Gene Keady

  • Purdue basketball
  • I know Keady better than most of the sports personalities I’ve met over the years. I covered his introductory press conference at Purdue, covered his teams for newspapers for more than a decade and spent an entire season with his team for a book project, Passion Play, with complete insider access, in 1987-88, when Purdue won the Big Ten.

    Years later, while he was helping out Steve Lavin’s teams at St. Johns, I spent two seasons with Purdue attempting to gather material for another book. I stayed in Keady’s home in each one – two different homes, actually, because he downsized in the process. They were sitting empty and I paid rent, so it worked out well for both of us. I wound up helping him move, a rather bizarre moment for me, but something I was happy to do.

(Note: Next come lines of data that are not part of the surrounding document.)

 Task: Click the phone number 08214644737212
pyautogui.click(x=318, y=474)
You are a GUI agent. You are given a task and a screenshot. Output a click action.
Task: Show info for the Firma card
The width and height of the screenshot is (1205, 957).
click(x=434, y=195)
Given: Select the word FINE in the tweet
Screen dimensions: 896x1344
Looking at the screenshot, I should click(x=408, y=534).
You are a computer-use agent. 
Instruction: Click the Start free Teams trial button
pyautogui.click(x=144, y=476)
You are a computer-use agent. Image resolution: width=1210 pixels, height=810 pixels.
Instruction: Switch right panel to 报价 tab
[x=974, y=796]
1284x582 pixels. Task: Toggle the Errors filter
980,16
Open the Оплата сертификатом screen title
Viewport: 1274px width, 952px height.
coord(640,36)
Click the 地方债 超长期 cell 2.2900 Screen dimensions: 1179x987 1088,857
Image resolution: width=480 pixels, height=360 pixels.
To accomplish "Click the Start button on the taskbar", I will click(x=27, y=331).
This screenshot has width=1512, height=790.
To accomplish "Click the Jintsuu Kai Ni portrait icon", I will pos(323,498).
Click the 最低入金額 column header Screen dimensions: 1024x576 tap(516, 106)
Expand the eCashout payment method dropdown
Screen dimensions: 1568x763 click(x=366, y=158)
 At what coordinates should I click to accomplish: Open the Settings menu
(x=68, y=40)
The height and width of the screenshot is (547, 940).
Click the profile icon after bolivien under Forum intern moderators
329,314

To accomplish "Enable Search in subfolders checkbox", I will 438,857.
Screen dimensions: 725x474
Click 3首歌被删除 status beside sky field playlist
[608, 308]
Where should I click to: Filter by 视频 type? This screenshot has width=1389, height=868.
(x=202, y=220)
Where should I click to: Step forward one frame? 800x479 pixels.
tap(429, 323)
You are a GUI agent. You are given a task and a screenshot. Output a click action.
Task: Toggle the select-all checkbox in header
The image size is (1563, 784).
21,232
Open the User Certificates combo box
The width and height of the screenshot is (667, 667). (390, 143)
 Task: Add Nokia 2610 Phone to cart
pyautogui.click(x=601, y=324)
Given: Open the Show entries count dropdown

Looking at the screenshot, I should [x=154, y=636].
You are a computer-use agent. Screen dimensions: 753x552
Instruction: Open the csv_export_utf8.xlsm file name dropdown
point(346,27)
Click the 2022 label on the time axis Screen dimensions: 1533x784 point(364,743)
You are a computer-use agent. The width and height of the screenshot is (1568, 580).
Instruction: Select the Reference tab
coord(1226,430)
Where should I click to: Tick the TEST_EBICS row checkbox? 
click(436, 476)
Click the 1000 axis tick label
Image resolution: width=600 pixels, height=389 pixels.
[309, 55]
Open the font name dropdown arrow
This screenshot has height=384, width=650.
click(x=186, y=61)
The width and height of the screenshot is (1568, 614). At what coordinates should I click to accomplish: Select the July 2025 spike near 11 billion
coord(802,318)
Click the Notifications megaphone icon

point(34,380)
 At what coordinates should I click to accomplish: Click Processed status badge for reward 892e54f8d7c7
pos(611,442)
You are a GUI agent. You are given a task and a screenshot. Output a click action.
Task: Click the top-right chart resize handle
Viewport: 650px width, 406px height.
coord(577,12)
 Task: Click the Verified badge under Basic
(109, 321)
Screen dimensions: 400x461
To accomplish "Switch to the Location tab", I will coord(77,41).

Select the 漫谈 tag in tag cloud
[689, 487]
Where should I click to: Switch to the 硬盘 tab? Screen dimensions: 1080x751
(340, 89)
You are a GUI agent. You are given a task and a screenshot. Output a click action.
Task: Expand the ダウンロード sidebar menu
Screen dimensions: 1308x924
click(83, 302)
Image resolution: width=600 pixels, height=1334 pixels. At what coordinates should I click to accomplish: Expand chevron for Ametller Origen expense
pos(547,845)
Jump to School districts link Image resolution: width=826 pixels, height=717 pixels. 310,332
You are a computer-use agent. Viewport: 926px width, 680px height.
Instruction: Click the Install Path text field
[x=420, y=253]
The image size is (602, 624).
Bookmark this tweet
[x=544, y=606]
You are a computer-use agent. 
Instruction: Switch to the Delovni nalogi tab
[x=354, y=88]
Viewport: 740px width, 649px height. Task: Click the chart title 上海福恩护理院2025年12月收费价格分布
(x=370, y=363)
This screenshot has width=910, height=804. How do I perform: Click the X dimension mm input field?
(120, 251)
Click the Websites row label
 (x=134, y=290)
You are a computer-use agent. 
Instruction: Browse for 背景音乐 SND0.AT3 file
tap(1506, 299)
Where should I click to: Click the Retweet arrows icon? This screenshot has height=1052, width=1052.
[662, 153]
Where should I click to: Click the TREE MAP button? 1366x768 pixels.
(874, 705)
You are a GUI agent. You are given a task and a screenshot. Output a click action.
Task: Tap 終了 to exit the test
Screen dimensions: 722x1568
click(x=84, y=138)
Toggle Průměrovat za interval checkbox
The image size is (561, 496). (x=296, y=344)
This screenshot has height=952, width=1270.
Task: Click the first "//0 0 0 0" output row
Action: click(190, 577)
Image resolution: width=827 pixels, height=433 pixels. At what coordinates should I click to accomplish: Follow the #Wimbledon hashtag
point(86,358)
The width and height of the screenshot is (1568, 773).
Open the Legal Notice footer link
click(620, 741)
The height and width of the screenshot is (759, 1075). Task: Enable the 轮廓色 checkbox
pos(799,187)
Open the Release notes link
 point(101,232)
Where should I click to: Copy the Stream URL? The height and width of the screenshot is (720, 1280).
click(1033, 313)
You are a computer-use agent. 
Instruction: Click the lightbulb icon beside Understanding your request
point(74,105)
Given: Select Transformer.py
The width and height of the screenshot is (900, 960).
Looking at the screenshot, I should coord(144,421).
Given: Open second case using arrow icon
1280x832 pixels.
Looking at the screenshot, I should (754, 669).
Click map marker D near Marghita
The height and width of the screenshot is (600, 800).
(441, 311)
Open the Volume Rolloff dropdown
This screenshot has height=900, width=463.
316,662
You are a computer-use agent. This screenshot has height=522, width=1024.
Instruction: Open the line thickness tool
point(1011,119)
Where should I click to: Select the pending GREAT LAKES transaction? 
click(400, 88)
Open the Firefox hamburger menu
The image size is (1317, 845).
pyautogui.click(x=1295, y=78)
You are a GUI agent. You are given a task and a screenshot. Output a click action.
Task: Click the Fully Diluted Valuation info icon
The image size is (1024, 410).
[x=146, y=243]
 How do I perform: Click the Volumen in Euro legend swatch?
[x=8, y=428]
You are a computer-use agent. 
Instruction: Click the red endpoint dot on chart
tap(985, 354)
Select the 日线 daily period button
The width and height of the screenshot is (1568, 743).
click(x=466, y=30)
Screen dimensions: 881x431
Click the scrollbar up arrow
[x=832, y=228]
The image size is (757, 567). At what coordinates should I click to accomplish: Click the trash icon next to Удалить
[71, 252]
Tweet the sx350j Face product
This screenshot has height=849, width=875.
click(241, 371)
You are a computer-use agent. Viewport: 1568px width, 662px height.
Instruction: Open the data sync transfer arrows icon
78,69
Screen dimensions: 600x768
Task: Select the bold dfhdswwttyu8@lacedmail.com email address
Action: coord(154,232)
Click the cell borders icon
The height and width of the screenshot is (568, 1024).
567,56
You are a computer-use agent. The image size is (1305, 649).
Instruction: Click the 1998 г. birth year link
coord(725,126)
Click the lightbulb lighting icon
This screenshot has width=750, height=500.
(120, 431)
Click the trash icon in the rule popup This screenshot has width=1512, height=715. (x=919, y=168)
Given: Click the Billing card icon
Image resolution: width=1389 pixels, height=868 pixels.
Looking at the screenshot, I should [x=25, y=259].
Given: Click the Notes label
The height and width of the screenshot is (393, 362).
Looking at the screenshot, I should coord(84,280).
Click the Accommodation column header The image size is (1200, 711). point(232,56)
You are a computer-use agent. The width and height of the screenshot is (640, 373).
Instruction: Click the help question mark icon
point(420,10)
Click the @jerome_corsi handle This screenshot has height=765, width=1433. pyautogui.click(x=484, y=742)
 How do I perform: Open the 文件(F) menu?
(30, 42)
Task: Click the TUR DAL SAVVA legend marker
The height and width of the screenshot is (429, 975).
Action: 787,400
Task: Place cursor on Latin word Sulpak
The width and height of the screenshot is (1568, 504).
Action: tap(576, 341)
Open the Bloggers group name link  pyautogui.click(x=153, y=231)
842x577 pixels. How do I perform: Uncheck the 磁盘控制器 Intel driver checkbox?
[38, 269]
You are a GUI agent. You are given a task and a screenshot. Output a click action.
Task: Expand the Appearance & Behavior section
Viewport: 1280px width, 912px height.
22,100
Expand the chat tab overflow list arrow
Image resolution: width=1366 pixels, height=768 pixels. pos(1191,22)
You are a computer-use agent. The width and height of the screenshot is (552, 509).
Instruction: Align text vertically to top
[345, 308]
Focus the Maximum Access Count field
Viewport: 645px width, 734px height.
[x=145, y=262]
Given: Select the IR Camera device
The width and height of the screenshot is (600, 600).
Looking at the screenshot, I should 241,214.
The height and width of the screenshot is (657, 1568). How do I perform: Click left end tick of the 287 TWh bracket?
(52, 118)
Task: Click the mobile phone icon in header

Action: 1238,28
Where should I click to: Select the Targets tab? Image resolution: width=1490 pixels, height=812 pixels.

    Keady’s is a one-of-a-kind personality. I once wrote that he has a puppy dog’s personality behind a game face that could pop a balloon. I stick with that. As I wrote in Passion Play, his players said it best: “he can chew your ass and make you like it.” That really was one of the keys to his success. He could get on his players without turning them against him. That’s not easy, and something that can’t be taught.

    In retirement, Keady seems more beloved than Bob Knight, with whom he had so many classic battles. Yes, Knight won three national championships, became college basketball’s all-time winningest coach and was far more famous. Keady never reached a Final Four but might have something better today: a close relationship with his former university and widespread respect among its fans. He’s welcome back at Purdue anytime and was able to stay in the game as a “consultant” for Lavin for as long as Lavin held the job. Meanwhile, Knight’s broadcasting career petered out, his relationship with IU became fractured, and his connection with his former players doesn’t seem as strong as Keady’s.

    Keady didn’t do badly on the court, either. He won six Big Ten titles, including a couple with teams that were picked to finish eighth or ninth in the conference. He won several Coach of the Year honors, both nationally and in the Big Ten. And, he had a winning record in head-to-head competition with Knight.Gene Keady combover

    Not bad for a guy whose best and favorite sport had been football and didn’t get a Division I head coaching job (at Western Kentucky) until he was 42.

    We had this conversation in the living room of his house, before he began working with the St. John’s staff. I had talked at length with Matt Painter at Mackey Arena earlier in the day and ran out of time on my recorder’s digital card while I was talking with Keady. Rookie mistake. I barely had enough material for the show and had wanted to get a lot more. It turned out all right, though, despite the interruptions from his yapping miniature poodle that had to be edited out.

    Looking back, I should have left them in. One of my everlasting images of Keady is riding with him to lunch back in the Eighties. He stopped to pick up his toy poodle, Queenie, at the dog beauty parlor. He was driving around sweet-talking this little manicured dog in his lap while smoking a cigar.

    That pretty well sums up his dual nature. A tough guy with a soft heart.